Try it
Please give the listing underneath again, exactly as shown.

Task data
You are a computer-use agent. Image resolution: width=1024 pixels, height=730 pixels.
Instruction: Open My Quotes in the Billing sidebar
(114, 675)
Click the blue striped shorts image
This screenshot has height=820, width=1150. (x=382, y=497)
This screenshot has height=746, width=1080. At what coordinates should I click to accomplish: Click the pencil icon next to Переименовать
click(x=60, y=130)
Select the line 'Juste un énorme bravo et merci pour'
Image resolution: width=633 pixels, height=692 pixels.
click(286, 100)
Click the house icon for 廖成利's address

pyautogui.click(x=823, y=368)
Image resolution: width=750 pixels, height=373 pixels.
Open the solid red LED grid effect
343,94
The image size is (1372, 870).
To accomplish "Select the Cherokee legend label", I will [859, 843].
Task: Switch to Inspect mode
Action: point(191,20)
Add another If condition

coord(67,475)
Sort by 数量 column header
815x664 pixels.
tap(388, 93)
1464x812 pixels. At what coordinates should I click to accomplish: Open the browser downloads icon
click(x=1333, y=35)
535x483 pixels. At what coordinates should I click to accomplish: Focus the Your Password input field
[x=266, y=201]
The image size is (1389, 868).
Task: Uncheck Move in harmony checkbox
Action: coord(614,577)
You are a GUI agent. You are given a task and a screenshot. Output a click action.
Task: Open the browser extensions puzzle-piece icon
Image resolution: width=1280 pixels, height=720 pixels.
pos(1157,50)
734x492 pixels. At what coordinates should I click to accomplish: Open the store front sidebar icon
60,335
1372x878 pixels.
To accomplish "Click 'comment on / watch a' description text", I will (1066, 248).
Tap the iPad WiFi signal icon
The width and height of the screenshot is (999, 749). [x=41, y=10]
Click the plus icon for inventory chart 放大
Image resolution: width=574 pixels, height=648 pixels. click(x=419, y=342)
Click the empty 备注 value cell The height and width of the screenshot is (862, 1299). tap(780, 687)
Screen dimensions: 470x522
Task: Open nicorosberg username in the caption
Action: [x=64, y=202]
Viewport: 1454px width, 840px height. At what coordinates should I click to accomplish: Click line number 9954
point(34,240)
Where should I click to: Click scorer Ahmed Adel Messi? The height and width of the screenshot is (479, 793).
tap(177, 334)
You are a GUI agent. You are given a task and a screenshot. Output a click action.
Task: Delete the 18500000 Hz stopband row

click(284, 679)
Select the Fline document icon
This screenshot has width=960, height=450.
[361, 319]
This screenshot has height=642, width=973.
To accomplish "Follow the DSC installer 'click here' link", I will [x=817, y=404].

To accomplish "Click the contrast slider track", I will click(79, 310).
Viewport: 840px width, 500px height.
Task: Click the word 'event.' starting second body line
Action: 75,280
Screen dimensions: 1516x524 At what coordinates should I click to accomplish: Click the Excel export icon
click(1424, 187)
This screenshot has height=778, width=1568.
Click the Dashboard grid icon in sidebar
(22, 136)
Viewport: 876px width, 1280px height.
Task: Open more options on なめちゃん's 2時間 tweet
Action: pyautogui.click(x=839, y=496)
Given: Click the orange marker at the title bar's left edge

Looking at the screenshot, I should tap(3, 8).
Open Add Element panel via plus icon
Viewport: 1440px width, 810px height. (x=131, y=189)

Response to this task
You are a computer-use agent. Image resolution: width=1024 pixels, height=730 pixels.
Instruction: Open My Quotes in the Billing sidebar
(114, 675)
Click the blue striped shorts image
This screenshot has height=820, width=1150. (x=382, y=497)
This screenshot has height=746, width=1080. At what coordinates should I click to accomplish: Click the pencil icon next to Переименовать
click(x=60, y=130)
Select the line 'Juste un énorme bravo et merci pour'
Image resolution: width=633 pixels, height=692 pixels.
click(286, 100)
Click the house icon for 廖成利's address

pyautogui.click(x=823, y=368)
Image resolution: width=750 pixels, height=373 pixels.
Open the solid red LED grid effect
343,94
The image size is (1372, 870).
To accomplish "Select the Cherokee legend label", I will [859, 843].
Task: Switch to Inspect mode
Action: point(191,20)
Add another If condition

coord(67,475)
Sort by 数量 column header
815x664 pixels.
tap(388, 93)
1464x812 pixels. At what coordinates should I click to accomplish: Open the browser downloads icon
click(x=1333, y=35)
535x483 pixels. At what coordinates should I click to accomplish: Focus the Your Password input field
[x=266, y=201]
The image size is (1389, 868).
Task: Uncheck Move in harmony checkbox
Action: coord(614,577)
You are a GUI agent. You are given a task and a screenshot. Output a click action.
Task: Open the browser extensions puzzle-piece icon
Image resolution: width=1280 pixels, height=720 pixels.
pos(1157,50)
734x492 pixels. At what coordinates should I click to accomplish: Open the store front sidebar icon
60,335
1372x878 pixels.
To accomplish "Click 'comment on / watch a' description text", I will (1066, 248).
Tap the iPad WiFi signal icon
The width and height of the screenshot is (999, 749). [x=41, y=10]
Click the plus icon for inventory chart 放大
Image resolution: width=574 pixels, height=648 pixels. click(x=419, y=342)
Click the empty 备注 value cell The height and width of the screenshot is (862, 1299). tap(780, 687)
Screen dimensions: 470x522
Task: Open nicorosberg username in the caption
Action: [x=64, y=202]
Viewport: 1454px width, 840px height. At what coordinates should I click to accomplish: Click line number 9954
point(34,240)
Where should I click to: Click scorer Ahmed Adel Messi? The height and width of the screenshot is (479, 793).
tap(177, 334)
You are a GUI agent. You are given a task and a screenshot. Output a click action.
Task: Delete the 18500000 Hz stopband row

click(284, 679)
Select the Fline document icon
This screenshot has width=960, height=450.
[361, 319]
This screenshot has height=642, width=973.
To accomplish "Follow the DSC installer 'click here' link", I will [x=817, y=404].

To accomplish "Click the contrast slider track", I will click(79, 310).
Viewport: 840px width, 500px height.
Task: Click the word 'event.' starting second body line
Action: 75,280
Screen dimensions: 1516x524 At what coordinates should I click to accomplish: Click the Excel export icon
click(1424, 187)
This screenshot has height=778, width=1568.
Click the Dashboard grid icon in sidebar
(22, 136)
Viewport: 876px width, 1280px height.
Task: Open more options on なめちゃん's 2時間 tweet
Action: pyautogui.click(x=839, y=496)
Given: Click the orange marker at the title bar's left edge

Looking at the screenshot, I should tap(3, 8).
Open Add Element panel via plus icon
Viewport: 1440px width, 810px height. (x=131, y=189)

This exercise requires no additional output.